# 1：逻辑回归
### **by:MLZZY**
**实验描述：构建一个逻辑回归模型来预测某个学生是否被学校录取。
数据集中包含学生的两次测试成绩和录取的结果。**

In [1]:
import numpy as np
import pandas as pd
import matplotlib.pyplot as plt

In [2]:
path = '/home/kesci/input/andrew_ml_ex22391/ex2data1.txt'
data = pd.read_csv(path, header=None, names=['Exam 1', 'Exam 2', 'Admitted'])
data.head()

Unnamed: 0,Exam 1,Exam 2,Admitted
0,34.62366,78.024693,0
1,30.286711,43.894998,0
2,35.847409,72.902198,0
3,60.182599,86.308552,1
4,79.032736,75.344376,1


In [3]:
positive = data[data['Admitted'].isin([1])]
negative = data[data['Admitted'].isin([0])]
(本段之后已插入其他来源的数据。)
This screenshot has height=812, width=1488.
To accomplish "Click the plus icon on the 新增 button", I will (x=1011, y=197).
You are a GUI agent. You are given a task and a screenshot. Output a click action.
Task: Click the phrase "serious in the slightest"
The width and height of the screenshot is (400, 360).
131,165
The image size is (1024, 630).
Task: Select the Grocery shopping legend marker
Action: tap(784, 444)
fig, ax = plt.subplots(figsize=(12,8))
ax.scatter(positive['Exam 1'], positive['Exam 2'], s=50, c='b', marker='o', label='Admitted')
ax.scatter(negative['Exam 1'], negative['Exam 2'], s=50, c='r', marker='x', label='Not Admitted')
ax.legend()
ax.set_xlabel('Exam 1 Score')
ax.set_ylabel('Exam 2 Score')
plt.show()

In [4]:
# 实现sigmoid函数
def sigmoid(z):
    return 1 / (1 + np.exp(-z))

In [5]:
# 实现代价函数
def cost(theta, X, y):
    theta = np.matrix(theta)
    X = np.matrix(X)
    y = np.matrix(y)
    f1=np.log(sigmoid(X * theta.T))
    first = np.multiply(-y,f1)
    s1=np.log(1 - sigmoid(X * theta.T))
    second = np.multiply((1 - y), s1)
    return np.sum(first - second) / (len(X))

In [6]:
# 加一列常数列
data.insert(0, 'Ones', 1)
# 初始化X，y，θ
cols = data.shape[1]
X = data.iloc[:,0:cols-1]
y = data.iloc[:,cols-1:cols]
theta = np.zeros(3)
# 转换X，y的类型
X = np.array(X.values)
y = np.array(y.values)

In [7]:
X.shape,theta.shape,y.shape

((100, 3), (3,), (100, 1))

In [8]:
cost(theta,X,y)

0.6931471805599453

In [12]:
def gradient(theta,X,y):
    theta=np.matrix(theta)
    X=np.matrix(X)
    y=np.matrix(y)
    parameters=int(theta.ravel().shape[1])
    grad=np.zeros(parameters)
    error=sigmoid(X*theta.T)-y
    for i in range(parameters):
        term=np.multiply(error,X[:,i])
        grad[i]=np.sum(term)/len(X)
    return grad

In [13]:
#调用函数实现梯度下降，无需手动定义迭代次数和步长
import scipy.optimize as opt
#func：优化的目标函数   x0：初值    fprime：func的梯度函数    args：元组，是传递给优化函数的参数
result=opt.fmin_tnc(func=cost,x0=theta,fprime=gradient,args=(X,y))
result

(array([-25.16131861,   0.20623159,   0.20147149]), 36, 0)

In [14]:
cost(result[0],X,y)

0.2034977015894746

In [16]:
plotting_x1=np.linspace(30,100,100)
plotting_h1=(-result[0][0]-result[0][1] * plotting_x1) / result[0][2]
fig, ax = plt.subplots(figsize=(12,8))
ax.plot(plotting_x1, plotting_h1, 'y', label='Prediction')
ax.scatter(positive['Exam 1'], positive['Exam 2'], s=50, c='b', marker='o', label='Admitted')
ax.scatter(negative['Exam 1'], negative['Exam 2'], s=50, c='r', marker='x', label='Not Admitted')
ax.legend()
ax.set_xlabel('Exam 1 Score')
ax.set_ylabel('Exam 2 Score')
plt.show()

In [23]:
# 实现hθ
def hfunc1(theta, X):
    return sigmoid(np.dot(theta.T, X))
hfunc1(result[0],[1,45,85])#预测出的该学生被录取的概率

0.7762906228157445

In [24]:
def predict(theta,X):
    probability=sigmoid(X*theta.T)
    return [1 if x>=0.5 else 0 for x in probability]

In [26]:
#统计预测的正确率
theta_min=np.matrix(result[0])
predictions=predict(theta_min,X)
correct = [1 if ((a == 1 and b == 1) or (a == 0 and b == 0)) else 0 for (a, b) in zip(predictions, y)]
accuracy = (sum(correct) / len(correct))
accuracy

0.89